Re: [PATCH] nfsd: Implement large extent array support in pNFS

Sergey Bashirov <sergeybashirov@xxxxxxxxx> · Tue, 10 Jun 2025 18:24:03 +0300

On Mon, Jun 09, 2025 at 10:39:06PM -0700, Christoph Hellwig wrote:
On Tue, Jun 10, 2025 at 03:36:49AM +0300, Sergey Bashirov wrote:
> Together with Konstantin we spent a lot of time enabling the pNFS block
> volume setup. We have SDS that can attach virtual block devices via
> vhost-user-blk to virtual machines. And we researched the way to create
> parallel or distributed file system on top of this SDS. From this point
> of view, pNFS block volume layout architecture looks quite suitable. So,
> we created several VMs, configured pNFS and started testing. In fact,
> during our extensive testing, we encountered a variety of issues including
> deadlocks, livelocks, and corrupted files, which we eventually fixed.
> Now we have a working setup and we would like to clean up the code and
> contribute it.

Can you share your reproducer scripts for client and server?

I will try. First of all, you need two VMs connected to the same network.
The hardest part is somehow to connect a shared block device to both VMs
with RW access. As I mentioned, we use a proprietary SDS for it. Note
that if you pass the device to the VM as virtio-blk, the client will
select the block layout driver, and if you pass the device to the VM
as virtio-scsi, the client will select the scsi layout driver.

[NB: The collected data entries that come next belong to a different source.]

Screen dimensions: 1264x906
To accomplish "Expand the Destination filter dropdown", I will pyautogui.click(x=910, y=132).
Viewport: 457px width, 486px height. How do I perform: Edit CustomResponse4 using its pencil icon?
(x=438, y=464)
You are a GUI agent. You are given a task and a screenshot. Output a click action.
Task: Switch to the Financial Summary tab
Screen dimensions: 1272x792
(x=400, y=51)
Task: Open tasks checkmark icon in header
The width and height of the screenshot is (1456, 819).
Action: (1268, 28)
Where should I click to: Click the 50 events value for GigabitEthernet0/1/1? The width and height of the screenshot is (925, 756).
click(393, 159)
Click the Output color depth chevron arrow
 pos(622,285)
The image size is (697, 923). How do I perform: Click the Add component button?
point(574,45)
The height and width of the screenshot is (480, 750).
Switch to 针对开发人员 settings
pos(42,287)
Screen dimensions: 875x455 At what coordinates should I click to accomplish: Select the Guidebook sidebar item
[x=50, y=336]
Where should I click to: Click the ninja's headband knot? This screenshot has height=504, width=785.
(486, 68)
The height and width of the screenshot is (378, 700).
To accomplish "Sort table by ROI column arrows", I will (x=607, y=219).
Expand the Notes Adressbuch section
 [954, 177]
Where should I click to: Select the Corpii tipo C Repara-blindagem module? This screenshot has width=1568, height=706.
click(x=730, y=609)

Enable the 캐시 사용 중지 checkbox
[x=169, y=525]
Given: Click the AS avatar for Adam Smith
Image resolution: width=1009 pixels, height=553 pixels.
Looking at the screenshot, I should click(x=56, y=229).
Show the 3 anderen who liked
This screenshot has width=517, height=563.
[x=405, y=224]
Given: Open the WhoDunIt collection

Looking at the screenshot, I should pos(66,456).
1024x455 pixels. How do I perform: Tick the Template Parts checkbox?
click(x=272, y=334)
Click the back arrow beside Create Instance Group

Script I use to start VMs (both use the same parameters, only the names,
boot images and network addresses differ):
#!/bin/sh
BOOT_DISK="-drive format=qcow2,file=pnfs_server.img"
SSH_NET="-device virtio-net-pci,netdev=net0,mac=52:54:00:12:34:57
         -netdev user,id=net0,hostfwd=tcp::20001-:22"
NFS_NET="-device e1000,netdev=net1,mac=52:54:00:12:34:67
         -netdev socket,id=net1,listen=:1234"
MP="/dev/hugepages/libvirt/qemu"
VHOST_DISK="-object memory-backend-file,id=mem,size=8G,mem-path=$MP,share=on
            -numa node,memdev=mem
            -chardev socket,id=char1,path=/var/lib/storage/pnfs_server.sock
            -device vhost-user-blk-pci,id=blk1,chardev=char1,num-queues=16"
qemu-system-x86_64 -daemonize -display none -name pnfs_server \
                   -cpu host -enable-kvm -smp 8 -m 8G \
                   $BOOT_DISK $SSH_NET $VHOST_DISK $NFS_NET

The server's /etc/nfs.conf:
[nfsd]
grace-time=90
lease-time=120
vers2=n
vers3=y
vers4=n
vers4.0=n
vers4.1=n
vers4.2=y

The server's /etc/exports:
/mnt/export *(pnfs,rw,sync,insecure,no_root_squash,no_subtree_check)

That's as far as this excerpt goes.